◆ Exercise description
The entries should be restated word for word.

(Records from a data source)
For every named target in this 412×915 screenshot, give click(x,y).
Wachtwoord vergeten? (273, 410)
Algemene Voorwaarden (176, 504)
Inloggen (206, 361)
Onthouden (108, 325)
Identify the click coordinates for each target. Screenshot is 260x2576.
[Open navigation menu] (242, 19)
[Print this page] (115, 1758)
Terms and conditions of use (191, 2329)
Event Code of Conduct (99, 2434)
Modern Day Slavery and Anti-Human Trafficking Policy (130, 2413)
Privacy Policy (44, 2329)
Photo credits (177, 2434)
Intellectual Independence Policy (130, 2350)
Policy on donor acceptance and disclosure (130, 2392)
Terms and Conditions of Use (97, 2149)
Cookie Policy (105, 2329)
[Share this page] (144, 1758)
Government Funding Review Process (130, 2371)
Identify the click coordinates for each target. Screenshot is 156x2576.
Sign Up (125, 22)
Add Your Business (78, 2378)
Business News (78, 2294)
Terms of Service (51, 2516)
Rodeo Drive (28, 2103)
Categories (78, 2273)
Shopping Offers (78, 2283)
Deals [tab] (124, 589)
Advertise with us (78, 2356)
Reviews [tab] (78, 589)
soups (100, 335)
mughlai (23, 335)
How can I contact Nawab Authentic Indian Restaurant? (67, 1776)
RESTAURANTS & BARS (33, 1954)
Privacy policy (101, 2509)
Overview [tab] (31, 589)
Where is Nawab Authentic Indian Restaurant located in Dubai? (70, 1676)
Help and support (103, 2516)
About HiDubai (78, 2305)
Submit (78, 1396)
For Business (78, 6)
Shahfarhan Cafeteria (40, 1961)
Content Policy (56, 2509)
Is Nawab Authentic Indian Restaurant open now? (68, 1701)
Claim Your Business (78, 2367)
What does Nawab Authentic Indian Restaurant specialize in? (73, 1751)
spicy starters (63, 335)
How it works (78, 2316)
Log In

◆ Answer for the task
For every named target in this 412×915 screenshot, give click(x,y).
Wachtwoord vergeten? (273, 410)
Algemene Voorwaarden (176, 504)
Inloggen (206, 361)
Onthouden (108, 325)
Identify the click coordinates for each target. Screenshot is 260x2576.
[Open navigation menu] (242, 19)
[Print this page] (115, 1758)
Terms and conditions of use (191, 2329)
Event Code of Conduct (99, 2434)
Modern Day Slavery and Anti-Human Trafficking Policy (130, 2413)
Privacy Policy (44, 2329)
Photo credits (177, 2434)
Intellectual Independence Policy (130, 2350)
Policy on donor acceptance and disclosure (130, 2392)
Terms and Conditions of Use (97, 2149)
Cookie Policy (105, 2329)
[Share this page] (144, 1758)
Government Funding Review Process (130, 2371)
Identify the click coordinates for each target. Screenshot is 156x2576.
Sign Up (125, 22)
Add Your Business (78, 2378)
Business News (78, 2294)
Terms of Service (51, 2516)
Rodeo Drive (28, 2103)
Categories (78, 2273)
Shopping Offers (78, 2283)
Deals [tab] (124, 589)
Advertise with us (78, 2356)
Reviews [tab] (78, 589)
soups (100, 335)
mughlai (23, 335)
How can I contact Nawab Authentic Indian Restaurant? (67, 1776)
RESTAURANTS & BARS (33, 1954)
Privacy policy (101, 2509)
Overview [tab] (31, 589)
Where is Nawab Authentic Indian Restaurant located in Dubai? (70, 1676)
Help and support (103, 2516)
About HiDubai (78, 2305)
Submit (78, 1396)
For Business (78, 6)
Shahfarhan Cafeteria (40, 1961)
Content Policy (56, 2509)
Is Nawab Authentic Indian Restaurant open now? (68, 1701)
Claim Your Business (78, 2367)
What does Nawab Authentic Indian Restaurant specialize in? (73, 1751)
spicy starters (63, 335)
How it works (78, 2316)
Log In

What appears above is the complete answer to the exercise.